Następnie pielgrzymi udali się do Muzeum Narodowego, aby obejrzeć zabytkowe ikony oraz złoto Kolchidy. Podziwiać można było między innymi ikonę Jezusa Pantokratora z Anczischati z VI wieku. Hodegetrię z IX wieku, ikonę Św Jerzego z X wieku. Św Jerzy jest patronem Gruzji. W niektórych przedstawieniach nie zabija smoka lecz człowieka, którym jest Neron prześladujący chrześcijan. Zobaczyć można było również misternie wykonany wizerunek Św Mamasa- ewangelizatora Bliskiego Wschodu (XI w.), ikony rodzinne przekazywane z pokolenia na pokolenie w każdym domu, manuskrypt z góry Synaj wykonany przez gruzińskich mnichów.

Ekspozycja złoto Kolchidy to finezyjne i misterne wyroby ze złota, głównie biżuteria wykonana w III - II wieku przed Chrystusem znaleziona w miejscach pochówku. Reszta część dnia poświęcona była na spacer po mieście i starówce, której zabudowa charakteryzuje się unikalnymi, ozdobnymi balkonami. Różnią się one kształtem, bogactwem zdobień i kolorem. Balkon był wizytówką rodziny, świadczył o jej prestiżu.
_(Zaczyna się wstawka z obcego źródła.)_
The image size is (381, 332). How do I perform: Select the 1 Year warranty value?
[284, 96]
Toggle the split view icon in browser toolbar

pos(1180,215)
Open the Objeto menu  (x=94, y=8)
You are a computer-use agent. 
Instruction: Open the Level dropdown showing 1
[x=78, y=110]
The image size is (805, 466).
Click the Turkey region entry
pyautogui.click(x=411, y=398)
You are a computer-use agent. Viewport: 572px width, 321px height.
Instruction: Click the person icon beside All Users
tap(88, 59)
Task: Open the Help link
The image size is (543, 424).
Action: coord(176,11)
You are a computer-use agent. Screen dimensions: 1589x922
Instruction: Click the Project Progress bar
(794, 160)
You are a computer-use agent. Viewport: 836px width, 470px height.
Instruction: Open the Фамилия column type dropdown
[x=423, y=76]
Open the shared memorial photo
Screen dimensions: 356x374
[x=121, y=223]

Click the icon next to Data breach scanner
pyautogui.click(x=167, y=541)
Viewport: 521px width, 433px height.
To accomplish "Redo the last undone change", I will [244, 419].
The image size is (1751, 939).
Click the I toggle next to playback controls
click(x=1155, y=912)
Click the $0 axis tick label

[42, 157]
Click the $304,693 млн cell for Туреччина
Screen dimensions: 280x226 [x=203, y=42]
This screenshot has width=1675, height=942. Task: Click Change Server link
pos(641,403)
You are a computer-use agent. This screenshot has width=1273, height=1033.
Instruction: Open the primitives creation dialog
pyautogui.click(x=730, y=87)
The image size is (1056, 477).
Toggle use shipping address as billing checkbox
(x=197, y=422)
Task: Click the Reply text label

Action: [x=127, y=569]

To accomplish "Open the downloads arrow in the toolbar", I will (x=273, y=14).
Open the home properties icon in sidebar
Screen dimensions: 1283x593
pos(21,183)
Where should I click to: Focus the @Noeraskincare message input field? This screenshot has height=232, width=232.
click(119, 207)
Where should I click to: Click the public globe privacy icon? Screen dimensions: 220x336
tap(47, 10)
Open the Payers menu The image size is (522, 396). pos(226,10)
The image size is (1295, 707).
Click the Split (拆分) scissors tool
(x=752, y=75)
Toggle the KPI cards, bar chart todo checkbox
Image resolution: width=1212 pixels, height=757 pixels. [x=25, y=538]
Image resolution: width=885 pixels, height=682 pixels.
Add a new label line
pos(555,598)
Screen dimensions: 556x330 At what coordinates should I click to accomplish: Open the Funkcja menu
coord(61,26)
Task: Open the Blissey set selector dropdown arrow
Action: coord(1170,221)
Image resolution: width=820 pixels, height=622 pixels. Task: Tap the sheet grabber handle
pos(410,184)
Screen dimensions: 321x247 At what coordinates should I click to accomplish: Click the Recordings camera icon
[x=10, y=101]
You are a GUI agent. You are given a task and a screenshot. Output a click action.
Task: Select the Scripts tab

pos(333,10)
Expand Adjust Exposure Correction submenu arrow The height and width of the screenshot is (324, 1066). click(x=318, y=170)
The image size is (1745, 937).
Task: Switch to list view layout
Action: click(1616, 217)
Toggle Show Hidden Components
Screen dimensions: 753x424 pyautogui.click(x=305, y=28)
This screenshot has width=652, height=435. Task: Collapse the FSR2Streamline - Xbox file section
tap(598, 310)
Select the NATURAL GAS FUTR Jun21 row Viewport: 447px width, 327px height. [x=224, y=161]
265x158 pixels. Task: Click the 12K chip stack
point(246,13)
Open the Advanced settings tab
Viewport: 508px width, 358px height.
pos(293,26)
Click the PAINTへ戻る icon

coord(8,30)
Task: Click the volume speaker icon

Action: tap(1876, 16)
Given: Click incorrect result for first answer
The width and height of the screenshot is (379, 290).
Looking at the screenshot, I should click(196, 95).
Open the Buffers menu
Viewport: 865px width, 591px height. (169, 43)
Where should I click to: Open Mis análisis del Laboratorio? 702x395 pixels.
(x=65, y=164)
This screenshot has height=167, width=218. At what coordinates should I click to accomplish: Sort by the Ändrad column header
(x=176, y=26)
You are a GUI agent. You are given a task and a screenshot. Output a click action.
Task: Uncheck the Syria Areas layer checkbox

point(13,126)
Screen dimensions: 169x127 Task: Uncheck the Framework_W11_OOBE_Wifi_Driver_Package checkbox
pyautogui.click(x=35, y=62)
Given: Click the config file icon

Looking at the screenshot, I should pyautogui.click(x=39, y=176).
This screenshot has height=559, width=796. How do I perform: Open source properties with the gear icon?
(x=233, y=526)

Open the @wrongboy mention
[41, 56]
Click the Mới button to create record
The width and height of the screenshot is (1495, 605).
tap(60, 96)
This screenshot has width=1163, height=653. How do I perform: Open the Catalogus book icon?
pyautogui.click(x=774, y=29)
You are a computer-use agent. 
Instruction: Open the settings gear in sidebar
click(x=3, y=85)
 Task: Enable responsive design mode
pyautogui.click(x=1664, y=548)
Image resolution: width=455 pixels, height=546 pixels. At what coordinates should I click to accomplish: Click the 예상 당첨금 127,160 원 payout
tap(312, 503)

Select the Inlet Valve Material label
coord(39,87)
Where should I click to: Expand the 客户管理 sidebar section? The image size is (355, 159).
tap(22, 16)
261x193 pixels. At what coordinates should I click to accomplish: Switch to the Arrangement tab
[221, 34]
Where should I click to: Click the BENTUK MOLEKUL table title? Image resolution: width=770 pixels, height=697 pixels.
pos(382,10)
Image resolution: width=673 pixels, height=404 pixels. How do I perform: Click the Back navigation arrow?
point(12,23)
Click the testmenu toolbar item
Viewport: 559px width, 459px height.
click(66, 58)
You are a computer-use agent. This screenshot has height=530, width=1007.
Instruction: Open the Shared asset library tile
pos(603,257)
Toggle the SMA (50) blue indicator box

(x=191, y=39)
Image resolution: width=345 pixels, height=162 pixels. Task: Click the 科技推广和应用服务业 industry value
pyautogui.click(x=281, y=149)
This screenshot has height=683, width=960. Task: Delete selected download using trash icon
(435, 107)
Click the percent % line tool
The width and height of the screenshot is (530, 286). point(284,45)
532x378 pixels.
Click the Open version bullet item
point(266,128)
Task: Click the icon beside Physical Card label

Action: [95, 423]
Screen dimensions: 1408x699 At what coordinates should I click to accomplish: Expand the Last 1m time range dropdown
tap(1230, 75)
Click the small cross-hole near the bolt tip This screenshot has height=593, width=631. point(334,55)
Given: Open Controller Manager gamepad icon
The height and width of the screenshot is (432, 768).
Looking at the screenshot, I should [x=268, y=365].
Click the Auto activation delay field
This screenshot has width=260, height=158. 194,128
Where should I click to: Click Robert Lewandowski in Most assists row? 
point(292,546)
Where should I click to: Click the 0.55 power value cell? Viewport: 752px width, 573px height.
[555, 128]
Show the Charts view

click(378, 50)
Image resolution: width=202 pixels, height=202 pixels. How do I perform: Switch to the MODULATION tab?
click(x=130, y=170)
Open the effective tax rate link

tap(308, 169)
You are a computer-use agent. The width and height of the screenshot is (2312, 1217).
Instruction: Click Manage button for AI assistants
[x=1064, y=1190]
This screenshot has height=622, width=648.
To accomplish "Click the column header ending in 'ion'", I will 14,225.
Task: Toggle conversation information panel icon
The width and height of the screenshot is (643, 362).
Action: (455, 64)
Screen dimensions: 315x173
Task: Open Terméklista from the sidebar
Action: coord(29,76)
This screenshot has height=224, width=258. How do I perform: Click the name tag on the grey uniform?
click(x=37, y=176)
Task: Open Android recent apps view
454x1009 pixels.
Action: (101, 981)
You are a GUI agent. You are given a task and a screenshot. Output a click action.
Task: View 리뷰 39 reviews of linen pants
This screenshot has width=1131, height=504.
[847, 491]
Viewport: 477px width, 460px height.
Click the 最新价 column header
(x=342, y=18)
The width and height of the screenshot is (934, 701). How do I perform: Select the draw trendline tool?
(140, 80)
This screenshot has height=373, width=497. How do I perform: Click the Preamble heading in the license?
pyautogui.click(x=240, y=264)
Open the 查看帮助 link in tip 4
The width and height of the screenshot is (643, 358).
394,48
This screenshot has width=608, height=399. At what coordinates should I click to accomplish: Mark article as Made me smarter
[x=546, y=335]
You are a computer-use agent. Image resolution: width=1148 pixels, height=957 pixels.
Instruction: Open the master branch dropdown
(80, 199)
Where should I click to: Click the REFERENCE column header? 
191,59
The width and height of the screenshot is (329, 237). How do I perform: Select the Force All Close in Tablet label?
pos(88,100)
Pielgrzymi nawiedzili Anczishati - kościół kamienny z V wieku, przeszli koło Patriarchatu Kościoła Gruzińskiego z Katolikosem Eliaszem Drugim. W kolejnej cerkwi Sioni, pełniącej długo rolę prawosławnej katedry, zobaczyć można było krzyż św Niny oraz groby katolikosów - patriarchów prawosławnych. Po wjeździe kolejką linową do twierdzy Narikale można było podziwiać panoramę starego miasta. Spacer zakończył się przy łaźniach zbudowanych na gorących źródłach - trzeba wiedzieć, że Tbilisi oznacza właśnie gorące źródła. Wieczór zakończył się wspólną kolacją.